**Try it**
Among the lines below, copy exactly those from the one with "Instruction: Click the info" through the one with "Task: Open Documents via its paperclip icon", counting both ends.

(Extracted records)
# # # #

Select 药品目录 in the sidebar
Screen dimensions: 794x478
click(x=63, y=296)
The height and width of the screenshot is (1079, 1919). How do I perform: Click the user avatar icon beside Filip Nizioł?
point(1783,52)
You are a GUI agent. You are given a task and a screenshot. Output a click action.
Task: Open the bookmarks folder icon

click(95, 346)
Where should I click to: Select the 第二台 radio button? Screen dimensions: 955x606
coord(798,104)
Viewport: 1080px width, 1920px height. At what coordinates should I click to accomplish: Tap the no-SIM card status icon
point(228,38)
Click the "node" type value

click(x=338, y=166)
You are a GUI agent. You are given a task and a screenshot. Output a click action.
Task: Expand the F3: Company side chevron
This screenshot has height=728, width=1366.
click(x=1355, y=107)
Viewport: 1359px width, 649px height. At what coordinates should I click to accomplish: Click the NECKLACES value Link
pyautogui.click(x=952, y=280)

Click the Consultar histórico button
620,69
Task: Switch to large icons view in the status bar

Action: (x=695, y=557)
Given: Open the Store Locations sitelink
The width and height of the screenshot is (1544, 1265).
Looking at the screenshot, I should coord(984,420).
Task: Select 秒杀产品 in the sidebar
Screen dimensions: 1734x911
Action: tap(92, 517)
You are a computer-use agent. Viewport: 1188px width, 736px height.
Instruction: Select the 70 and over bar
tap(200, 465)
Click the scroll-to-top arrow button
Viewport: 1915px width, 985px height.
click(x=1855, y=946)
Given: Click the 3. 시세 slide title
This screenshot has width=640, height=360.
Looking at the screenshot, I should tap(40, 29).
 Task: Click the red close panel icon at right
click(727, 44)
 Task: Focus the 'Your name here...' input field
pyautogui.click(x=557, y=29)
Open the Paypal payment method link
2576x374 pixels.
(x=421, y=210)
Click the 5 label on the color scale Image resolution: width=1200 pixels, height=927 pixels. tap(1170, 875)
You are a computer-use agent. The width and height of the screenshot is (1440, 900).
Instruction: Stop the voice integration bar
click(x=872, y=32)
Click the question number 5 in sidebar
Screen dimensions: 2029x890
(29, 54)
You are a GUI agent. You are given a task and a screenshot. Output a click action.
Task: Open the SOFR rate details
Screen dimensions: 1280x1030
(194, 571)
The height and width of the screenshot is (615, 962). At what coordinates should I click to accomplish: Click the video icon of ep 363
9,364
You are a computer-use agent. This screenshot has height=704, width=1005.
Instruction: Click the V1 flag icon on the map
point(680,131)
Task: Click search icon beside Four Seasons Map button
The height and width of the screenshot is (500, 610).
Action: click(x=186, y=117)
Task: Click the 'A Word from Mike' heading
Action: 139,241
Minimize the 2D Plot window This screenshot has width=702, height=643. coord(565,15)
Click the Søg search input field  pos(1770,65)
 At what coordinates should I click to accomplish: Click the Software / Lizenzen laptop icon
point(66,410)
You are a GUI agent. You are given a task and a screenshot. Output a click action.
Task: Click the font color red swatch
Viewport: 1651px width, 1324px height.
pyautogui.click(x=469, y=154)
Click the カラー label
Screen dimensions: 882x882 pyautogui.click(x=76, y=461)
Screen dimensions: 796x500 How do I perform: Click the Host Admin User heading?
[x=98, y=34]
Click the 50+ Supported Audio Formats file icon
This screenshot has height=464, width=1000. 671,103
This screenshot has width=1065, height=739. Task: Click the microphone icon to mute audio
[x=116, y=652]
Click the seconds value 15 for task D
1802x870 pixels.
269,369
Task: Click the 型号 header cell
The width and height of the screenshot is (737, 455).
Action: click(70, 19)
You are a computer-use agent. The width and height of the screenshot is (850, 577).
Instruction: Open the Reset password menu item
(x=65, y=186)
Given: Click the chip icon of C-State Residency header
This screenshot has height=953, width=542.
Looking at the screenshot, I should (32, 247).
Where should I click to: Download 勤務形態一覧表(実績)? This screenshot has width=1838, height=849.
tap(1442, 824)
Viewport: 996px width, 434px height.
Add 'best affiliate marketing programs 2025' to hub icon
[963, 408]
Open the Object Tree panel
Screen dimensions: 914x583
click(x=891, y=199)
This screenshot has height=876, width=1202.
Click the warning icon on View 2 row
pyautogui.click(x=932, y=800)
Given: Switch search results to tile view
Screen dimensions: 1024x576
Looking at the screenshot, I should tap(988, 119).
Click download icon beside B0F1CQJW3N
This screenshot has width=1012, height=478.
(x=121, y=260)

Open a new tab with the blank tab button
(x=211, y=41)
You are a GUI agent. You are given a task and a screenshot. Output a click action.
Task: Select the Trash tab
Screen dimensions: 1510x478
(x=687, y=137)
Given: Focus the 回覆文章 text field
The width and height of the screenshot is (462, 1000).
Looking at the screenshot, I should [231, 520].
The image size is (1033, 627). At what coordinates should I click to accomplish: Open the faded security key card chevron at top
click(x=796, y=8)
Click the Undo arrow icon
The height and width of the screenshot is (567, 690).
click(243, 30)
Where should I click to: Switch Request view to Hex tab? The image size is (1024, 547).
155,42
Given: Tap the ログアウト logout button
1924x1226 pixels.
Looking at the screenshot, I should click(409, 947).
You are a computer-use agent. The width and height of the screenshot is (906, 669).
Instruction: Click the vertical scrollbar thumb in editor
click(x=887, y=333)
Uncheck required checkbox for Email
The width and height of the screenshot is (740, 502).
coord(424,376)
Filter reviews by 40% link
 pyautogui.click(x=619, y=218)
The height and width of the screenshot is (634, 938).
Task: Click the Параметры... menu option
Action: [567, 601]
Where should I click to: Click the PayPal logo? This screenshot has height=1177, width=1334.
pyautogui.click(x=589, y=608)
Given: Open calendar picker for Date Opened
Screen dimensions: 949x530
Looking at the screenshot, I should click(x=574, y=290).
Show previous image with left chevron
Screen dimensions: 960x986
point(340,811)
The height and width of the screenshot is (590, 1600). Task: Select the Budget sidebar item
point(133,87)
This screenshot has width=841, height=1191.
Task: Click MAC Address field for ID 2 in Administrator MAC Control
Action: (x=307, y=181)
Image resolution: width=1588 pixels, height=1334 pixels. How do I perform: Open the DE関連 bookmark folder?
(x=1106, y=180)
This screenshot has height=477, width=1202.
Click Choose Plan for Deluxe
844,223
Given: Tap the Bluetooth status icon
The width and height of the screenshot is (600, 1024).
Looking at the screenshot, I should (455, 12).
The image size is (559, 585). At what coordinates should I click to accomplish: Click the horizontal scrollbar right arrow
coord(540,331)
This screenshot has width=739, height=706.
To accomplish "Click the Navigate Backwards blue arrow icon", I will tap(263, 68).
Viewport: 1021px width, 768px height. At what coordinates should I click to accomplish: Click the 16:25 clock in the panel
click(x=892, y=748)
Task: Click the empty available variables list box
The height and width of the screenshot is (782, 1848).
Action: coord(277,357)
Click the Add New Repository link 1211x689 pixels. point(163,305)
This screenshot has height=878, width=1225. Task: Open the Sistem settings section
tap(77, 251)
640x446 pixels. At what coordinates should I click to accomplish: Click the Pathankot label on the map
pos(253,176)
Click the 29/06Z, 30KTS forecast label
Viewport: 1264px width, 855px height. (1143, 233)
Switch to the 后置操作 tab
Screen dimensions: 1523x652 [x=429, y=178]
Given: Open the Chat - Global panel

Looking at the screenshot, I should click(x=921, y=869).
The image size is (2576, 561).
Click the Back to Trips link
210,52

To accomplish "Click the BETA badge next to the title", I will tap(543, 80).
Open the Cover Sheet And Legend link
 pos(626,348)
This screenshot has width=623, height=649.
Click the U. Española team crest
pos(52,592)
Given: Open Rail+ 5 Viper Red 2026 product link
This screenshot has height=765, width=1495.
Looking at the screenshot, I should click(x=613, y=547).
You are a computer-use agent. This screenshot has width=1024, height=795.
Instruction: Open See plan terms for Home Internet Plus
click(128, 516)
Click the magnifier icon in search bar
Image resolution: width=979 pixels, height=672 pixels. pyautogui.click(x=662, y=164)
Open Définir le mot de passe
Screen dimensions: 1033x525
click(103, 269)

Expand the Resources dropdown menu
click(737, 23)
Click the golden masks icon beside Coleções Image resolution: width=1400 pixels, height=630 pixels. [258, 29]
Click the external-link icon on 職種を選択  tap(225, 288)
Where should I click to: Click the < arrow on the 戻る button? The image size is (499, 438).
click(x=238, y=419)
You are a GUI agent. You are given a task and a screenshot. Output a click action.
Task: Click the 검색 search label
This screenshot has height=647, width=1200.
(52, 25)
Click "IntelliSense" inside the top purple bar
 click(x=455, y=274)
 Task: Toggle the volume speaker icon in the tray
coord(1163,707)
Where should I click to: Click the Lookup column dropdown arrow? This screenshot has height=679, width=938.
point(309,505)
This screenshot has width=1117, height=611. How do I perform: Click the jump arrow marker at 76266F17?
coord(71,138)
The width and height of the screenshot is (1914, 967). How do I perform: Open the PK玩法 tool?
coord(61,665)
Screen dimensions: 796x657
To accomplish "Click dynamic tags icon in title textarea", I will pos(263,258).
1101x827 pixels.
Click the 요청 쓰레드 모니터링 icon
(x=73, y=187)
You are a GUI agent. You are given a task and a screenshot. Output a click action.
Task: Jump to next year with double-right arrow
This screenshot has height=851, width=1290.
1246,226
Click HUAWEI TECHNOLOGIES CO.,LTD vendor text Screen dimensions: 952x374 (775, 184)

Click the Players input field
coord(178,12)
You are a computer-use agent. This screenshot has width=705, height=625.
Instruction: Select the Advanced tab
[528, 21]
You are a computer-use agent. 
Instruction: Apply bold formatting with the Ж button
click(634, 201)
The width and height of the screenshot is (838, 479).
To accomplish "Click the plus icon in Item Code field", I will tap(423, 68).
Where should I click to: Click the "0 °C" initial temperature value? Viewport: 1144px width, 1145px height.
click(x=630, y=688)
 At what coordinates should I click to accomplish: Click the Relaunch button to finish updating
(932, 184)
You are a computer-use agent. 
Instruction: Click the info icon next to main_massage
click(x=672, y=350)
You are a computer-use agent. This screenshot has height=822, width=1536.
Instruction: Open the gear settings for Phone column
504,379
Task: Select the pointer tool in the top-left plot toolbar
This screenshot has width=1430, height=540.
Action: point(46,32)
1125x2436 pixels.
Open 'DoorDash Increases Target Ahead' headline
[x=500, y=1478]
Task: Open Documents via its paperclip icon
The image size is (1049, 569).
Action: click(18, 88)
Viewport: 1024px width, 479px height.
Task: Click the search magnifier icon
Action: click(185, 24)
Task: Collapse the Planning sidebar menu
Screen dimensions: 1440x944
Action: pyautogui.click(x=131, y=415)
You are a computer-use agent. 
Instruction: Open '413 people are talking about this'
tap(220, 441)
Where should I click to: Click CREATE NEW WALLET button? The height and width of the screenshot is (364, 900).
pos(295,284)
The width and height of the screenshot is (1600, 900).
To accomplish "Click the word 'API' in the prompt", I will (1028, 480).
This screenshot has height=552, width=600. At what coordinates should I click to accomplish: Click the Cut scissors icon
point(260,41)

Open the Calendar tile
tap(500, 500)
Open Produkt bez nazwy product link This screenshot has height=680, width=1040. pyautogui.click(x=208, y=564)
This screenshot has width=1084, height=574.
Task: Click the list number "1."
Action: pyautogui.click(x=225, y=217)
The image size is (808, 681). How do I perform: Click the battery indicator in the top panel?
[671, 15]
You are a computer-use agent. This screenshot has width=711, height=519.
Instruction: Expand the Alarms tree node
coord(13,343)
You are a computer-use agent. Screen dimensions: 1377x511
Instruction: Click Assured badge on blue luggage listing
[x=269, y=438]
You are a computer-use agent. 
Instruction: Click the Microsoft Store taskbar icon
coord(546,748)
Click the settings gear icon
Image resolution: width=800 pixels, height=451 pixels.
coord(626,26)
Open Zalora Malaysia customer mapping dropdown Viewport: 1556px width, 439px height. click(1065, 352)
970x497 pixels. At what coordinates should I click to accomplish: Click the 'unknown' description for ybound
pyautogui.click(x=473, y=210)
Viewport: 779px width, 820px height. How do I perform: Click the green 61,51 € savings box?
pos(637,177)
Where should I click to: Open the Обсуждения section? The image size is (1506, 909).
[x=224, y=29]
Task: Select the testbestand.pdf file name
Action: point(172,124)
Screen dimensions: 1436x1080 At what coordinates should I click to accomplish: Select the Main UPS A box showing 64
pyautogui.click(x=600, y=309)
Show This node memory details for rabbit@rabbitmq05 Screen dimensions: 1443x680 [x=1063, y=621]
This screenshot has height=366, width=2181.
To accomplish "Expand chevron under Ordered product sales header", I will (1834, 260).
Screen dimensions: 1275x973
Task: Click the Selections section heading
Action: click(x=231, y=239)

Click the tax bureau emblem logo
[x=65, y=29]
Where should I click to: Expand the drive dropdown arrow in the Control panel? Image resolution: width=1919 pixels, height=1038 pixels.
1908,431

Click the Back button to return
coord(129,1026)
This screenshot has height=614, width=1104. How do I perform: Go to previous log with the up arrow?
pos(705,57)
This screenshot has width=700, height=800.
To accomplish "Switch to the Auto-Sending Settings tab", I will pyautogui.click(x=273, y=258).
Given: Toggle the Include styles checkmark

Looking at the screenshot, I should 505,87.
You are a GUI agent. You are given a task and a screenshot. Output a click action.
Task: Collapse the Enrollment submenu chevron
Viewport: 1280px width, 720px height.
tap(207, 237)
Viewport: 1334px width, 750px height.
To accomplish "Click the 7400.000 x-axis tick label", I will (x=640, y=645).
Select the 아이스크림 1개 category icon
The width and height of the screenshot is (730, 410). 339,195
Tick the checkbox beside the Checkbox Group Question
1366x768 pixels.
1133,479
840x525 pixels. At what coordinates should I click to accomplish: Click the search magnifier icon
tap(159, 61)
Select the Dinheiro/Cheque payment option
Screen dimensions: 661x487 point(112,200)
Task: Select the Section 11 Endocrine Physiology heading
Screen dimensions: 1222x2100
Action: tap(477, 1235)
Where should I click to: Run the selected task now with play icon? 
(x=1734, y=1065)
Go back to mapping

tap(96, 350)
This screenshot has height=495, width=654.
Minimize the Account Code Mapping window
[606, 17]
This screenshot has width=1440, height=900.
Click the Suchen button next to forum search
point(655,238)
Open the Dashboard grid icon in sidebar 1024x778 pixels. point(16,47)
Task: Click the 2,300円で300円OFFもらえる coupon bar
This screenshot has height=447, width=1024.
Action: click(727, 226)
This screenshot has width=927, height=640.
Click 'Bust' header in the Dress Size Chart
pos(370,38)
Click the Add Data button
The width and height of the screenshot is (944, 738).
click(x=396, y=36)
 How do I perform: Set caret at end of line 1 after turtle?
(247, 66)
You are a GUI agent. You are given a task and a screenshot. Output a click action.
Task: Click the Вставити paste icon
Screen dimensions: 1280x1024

# # # #

**Answer space**
Instruction: Click the info icon next to main_massage
click(x=672, y=350)
You are a computer-use agent. This screenshot has height=822, width=1536.
Instruction: Open the gear settings for Phone column
504,379
Task: Select the pointer tool in the top-left plot toolbar
This screenshot has width=1430, height=540.
Action: point(46,32)
1125x2436 pixels.
Open 'DoorDash Increases Target Ahead' headline
[x=500, y=1478]
Task: Open Documents via its paperclip icon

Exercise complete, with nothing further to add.